The fourth Test at Edgbaston was a similarly inspired comeback victory for England. England conceded a 69-run first innings deficit, and set Australia a target of only 151 in the fourth innings. Australia reached 105 for 4 before Botham took five for 11, including a spell of five wickets for a solitary run, to end Australia's second innings at 121 and give England victory by 29 runs.

England also went on to win the fifth Test at Old Trafford to retain the Ashes, including another century for Botham (who reached his hundred in 86 balls). Botham scored 118 from 102 balls, dominating a chalk-and-cheese partnership of 149 with Chris Tavaré, who blocked his way to 78 from 289 balls. Botham's innings included six sixes, which was an Ashes record until Ben Stokes's innings of 135 at Headingley in the 2019 Ashes series. Second-innings centuries from Allan Border and Graham Yallop could not avert defeat.

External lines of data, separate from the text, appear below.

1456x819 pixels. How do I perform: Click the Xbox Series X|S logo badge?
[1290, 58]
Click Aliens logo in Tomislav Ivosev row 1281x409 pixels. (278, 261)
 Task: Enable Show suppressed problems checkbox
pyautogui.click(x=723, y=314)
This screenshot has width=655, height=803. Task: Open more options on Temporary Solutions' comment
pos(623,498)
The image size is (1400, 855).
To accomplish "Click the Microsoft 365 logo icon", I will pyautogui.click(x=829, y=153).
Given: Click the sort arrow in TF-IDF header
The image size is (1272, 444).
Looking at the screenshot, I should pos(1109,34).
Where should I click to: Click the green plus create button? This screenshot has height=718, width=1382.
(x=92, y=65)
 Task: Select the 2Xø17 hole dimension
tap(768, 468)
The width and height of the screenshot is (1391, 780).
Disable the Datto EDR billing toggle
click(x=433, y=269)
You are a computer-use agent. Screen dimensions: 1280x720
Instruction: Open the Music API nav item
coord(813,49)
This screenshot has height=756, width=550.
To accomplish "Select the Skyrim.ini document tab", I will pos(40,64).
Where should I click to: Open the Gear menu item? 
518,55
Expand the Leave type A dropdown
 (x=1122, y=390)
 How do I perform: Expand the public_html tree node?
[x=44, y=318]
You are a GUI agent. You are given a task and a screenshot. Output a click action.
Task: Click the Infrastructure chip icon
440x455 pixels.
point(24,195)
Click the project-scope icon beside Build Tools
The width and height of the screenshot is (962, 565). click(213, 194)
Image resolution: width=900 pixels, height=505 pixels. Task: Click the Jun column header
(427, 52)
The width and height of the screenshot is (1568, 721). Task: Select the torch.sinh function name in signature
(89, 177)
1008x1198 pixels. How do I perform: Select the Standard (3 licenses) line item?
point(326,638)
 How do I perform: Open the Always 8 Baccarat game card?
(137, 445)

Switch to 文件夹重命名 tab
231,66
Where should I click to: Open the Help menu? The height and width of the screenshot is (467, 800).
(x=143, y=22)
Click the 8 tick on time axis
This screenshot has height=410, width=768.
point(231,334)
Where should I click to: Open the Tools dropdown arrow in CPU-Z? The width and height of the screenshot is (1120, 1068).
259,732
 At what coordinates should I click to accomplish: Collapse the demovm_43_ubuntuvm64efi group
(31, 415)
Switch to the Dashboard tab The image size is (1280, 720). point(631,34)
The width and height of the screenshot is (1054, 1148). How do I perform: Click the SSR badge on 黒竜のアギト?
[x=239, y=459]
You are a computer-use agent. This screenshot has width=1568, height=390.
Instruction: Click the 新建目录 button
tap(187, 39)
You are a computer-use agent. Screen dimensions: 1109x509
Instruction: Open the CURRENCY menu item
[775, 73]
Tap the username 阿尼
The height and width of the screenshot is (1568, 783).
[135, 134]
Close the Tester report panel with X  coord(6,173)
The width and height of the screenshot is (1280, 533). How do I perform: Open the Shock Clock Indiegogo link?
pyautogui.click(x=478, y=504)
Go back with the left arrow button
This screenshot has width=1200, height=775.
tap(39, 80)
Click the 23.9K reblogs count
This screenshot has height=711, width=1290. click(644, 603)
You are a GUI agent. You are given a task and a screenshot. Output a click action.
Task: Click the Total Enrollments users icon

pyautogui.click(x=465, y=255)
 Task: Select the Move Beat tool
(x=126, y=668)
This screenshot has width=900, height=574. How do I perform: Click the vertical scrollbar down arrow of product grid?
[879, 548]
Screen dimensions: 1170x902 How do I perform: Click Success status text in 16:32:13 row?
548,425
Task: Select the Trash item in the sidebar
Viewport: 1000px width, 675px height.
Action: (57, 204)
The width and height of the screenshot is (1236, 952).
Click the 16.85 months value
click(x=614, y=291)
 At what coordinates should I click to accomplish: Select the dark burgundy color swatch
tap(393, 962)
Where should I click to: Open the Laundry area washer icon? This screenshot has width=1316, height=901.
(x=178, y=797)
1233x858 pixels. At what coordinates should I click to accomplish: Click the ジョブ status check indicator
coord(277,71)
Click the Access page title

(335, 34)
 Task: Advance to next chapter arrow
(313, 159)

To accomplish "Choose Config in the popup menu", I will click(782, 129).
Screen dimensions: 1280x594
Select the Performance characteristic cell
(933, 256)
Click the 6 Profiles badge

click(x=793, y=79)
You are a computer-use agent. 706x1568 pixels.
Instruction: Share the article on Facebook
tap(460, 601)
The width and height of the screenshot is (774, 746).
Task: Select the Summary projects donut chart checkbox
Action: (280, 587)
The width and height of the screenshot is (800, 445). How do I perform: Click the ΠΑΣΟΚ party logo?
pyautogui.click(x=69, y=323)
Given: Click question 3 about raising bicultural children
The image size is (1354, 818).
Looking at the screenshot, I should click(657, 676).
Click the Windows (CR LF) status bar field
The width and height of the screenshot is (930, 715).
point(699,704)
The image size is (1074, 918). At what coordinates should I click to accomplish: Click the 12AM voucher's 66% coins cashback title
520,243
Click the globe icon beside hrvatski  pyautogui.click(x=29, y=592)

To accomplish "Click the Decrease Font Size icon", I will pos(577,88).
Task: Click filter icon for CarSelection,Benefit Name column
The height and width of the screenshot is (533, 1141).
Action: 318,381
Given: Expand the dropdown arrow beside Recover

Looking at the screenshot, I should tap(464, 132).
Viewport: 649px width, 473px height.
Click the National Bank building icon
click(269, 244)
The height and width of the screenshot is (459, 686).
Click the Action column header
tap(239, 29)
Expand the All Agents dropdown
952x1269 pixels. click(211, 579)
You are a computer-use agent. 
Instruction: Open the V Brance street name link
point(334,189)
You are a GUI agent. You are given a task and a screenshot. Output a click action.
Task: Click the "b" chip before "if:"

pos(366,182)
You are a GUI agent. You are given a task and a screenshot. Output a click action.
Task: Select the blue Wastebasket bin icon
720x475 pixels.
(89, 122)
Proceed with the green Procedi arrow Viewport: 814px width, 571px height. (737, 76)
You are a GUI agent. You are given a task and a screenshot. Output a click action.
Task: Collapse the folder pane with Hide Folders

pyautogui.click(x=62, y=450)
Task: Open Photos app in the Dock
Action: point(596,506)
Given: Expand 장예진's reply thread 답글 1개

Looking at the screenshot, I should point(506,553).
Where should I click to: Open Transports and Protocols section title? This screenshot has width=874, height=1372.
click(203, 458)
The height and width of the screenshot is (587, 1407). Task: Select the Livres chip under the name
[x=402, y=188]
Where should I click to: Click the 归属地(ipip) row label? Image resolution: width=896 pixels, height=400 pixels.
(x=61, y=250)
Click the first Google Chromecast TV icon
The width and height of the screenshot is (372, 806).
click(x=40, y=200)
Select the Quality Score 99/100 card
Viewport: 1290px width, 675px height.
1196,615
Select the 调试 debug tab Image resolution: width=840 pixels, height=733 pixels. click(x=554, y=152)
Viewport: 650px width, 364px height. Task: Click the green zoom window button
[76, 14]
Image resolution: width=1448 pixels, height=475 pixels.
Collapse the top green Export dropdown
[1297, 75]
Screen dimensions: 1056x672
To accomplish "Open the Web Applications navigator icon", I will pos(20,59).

The sixth Test at The Oval was drawn, with Dennis Lillee taking 11 wickets in the match and Botham taking 10.

==One Day Internationals (ODIs)==
Three ODIs were played on this tour prior to the Test series. Australia won the Prudential Trophy 2–1, winning at Edgbaston and Headingley, after losing the first match at Lord's.

==Visit to Sri Lanka==
The Australian team visited Sri Lanka in May 1981 en route to England. They played three limited-overs matches and one first-class match against the Sri Lanka national team, which at that time was on the brink of achieving Test status. The first-class match was played at Paikiasothy Saravanamuttu Stadium in Colombo and ended in a draw after being badly affected by the weather.